AUDACITY: Inspired by the True Events of the Triangle Shirtwaist Factory Uprising

AUDACITY: Inspired by the True Events of the Triangle Shirtwaist Factory Uprising, by Melanie Crowder

(New York:  Speak, Penguin Random House, 2016)

 

 

 

 

 

 

 

I have something to say.

 

The words of Clara Lemlich, teenage and ageless fighter and organizer, a life illuminated in a prose poem by Melanie Crowder.

Poems, a poem on every page, capturing a day, a feeling, a scene, a struggle, a beating, a friend, a book, a class, a smile.

A life so typical and yet so atypical.  One of thousands, hundreds of thousands, coming to America out of hope, desperation.  But one of thousands, hundred of thousands, who said, not just felt, said, we don’t have to live this way.

 

I have something to say.

 

Everyone did have something to say about the injustice at home and work, everyone does, but so many of them, so many of us, say it to ourselves, to a friend, friends, in isolated conversations or furtive whispers…

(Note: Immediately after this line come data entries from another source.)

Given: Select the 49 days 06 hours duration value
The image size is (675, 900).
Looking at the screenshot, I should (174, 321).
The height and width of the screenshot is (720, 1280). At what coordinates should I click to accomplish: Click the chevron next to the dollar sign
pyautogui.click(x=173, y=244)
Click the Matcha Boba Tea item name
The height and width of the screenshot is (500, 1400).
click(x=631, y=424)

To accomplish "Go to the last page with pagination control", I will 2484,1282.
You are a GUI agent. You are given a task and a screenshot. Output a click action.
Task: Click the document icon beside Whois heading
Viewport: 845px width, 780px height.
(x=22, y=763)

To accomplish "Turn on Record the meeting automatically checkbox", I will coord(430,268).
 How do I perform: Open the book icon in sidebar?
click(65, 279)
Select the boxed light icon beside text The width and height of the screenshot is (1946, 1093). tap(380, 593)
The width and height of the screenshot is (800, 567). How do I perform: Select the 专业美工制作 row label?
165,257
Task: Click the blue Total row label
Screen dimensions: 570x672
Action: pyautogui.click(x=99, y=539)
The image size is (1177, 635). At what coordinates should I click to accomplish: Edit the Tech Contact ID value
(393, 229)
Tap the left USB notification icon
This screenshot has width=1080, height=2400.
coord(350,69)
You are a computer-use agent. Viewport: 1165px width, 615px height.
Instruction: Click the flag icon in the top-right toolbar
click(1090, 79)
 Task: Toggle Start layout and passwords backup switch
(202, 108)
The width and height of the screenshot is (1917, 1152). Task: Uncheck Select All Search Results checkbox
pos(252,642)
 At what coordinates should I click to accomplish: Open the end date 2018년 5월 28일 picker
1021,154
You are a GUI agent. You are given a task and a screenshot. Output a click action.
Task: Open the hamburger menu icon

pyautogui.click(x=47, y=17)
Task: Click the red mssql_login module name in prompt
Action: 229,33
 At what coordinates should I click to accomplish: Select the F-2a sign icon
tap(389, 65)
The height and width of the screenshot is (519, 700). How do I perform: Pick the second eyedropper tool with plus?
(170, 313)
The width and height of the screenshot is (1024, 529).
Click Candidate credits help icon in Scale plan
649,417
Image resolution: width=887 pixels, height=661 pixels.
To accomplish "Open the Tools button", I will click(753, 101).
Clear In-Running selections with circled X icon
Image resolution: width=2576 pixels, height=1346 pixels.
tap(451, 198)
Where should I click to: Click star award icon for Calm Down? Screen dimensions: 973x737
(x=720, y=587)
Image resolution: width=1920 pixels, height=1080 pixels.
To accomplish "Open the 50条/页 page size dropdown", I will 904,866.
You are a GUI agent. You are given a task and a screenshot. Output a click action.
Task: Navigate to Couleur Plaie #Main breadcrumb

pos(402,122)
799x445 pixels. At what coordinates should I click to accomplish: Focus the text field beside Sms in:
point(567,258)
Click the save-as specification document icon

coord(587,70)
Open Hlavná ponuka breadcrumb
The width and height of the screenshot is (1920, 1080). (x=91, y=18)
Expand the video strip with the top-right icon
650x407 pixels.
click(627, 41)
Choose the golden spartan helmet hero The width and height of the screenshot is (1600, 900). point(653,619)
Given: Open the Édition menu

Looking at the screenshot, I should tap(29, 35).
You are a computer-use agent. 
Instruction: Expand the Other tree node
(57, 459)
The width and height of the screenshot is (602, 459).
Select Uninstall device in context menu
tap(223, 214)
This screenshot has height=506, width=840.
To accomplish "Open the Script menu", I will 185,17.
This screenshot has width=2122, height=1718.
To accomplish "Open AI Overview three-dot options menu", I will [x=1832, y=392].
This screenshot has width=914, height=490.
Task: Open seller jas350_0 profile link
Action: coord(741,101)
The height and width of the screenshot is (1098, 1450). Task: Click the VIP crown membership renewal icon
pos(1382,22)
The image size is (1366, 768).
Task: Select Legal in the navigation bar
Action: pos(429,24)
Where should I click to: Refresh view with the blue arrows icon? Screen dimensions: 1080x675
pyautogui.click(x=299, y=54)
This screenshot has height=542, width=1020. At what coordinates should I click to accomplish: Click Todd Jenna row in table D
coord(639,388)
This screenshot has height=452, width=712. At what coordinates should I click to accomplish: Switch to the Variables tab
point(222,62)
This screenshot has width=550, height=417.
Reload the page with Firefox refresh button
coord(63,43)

…but the poems in Audacity express the personality, the process, of one young woman who spoke up to people who needed to hear it, who didn’t want to hear it, men, older men, in the union, in the sweatshops, who expected young women to work, be quiet, work, submit, make babies, make profits, make no trouble.

But I look around

at the rows and rows

of immigrant girls,

heads down

voices silent

and I wish this better life

did not come

at such a price.

 

The shetl, the steamship, the sweatshop, the anti-Semitism, the sexism, the poems moving from one phase of life to the next, each with stoicism, curiosity, love and anger.  

 

I have something to say.

 

Clara Lemlich did, but Melanie Crowder does also, in a biography unlike any other.  Describing the work, the growth, the beatings, the stifling home life, the cold, the noise, the people, the friends, through the eyes of the people, one person, who went through it, and decided not to take it.

whispers

At lunch

the children play jacks

in the corner

the girls chat

in between bites.

From the drapers’ table

I hear a new word

whispered

with a hard edge

furtive eyes

darting to the foreman’s desk:

union

I think this is a word

I need to understand.

Every page, every poem, a fragment of a life, trying to build a life in a world built around profits.  Labor histories appeal mostly to people interested in, well, labor history; Audacity is written for anyone who had, or has, something to say, or whose ancestors did, however silent or silenced their voices.  Audacity, the unique vivid poetic narrative about one young Jewish Russian immigrant sweatshop worker who actually said it.

Reviewed by Joshua Barnett, an affordable housing activist, architect at the New York City Housing Authority since 1999, union rep in Local 375, DC 37, AFSCME, third-generation unionist and Brooklynite.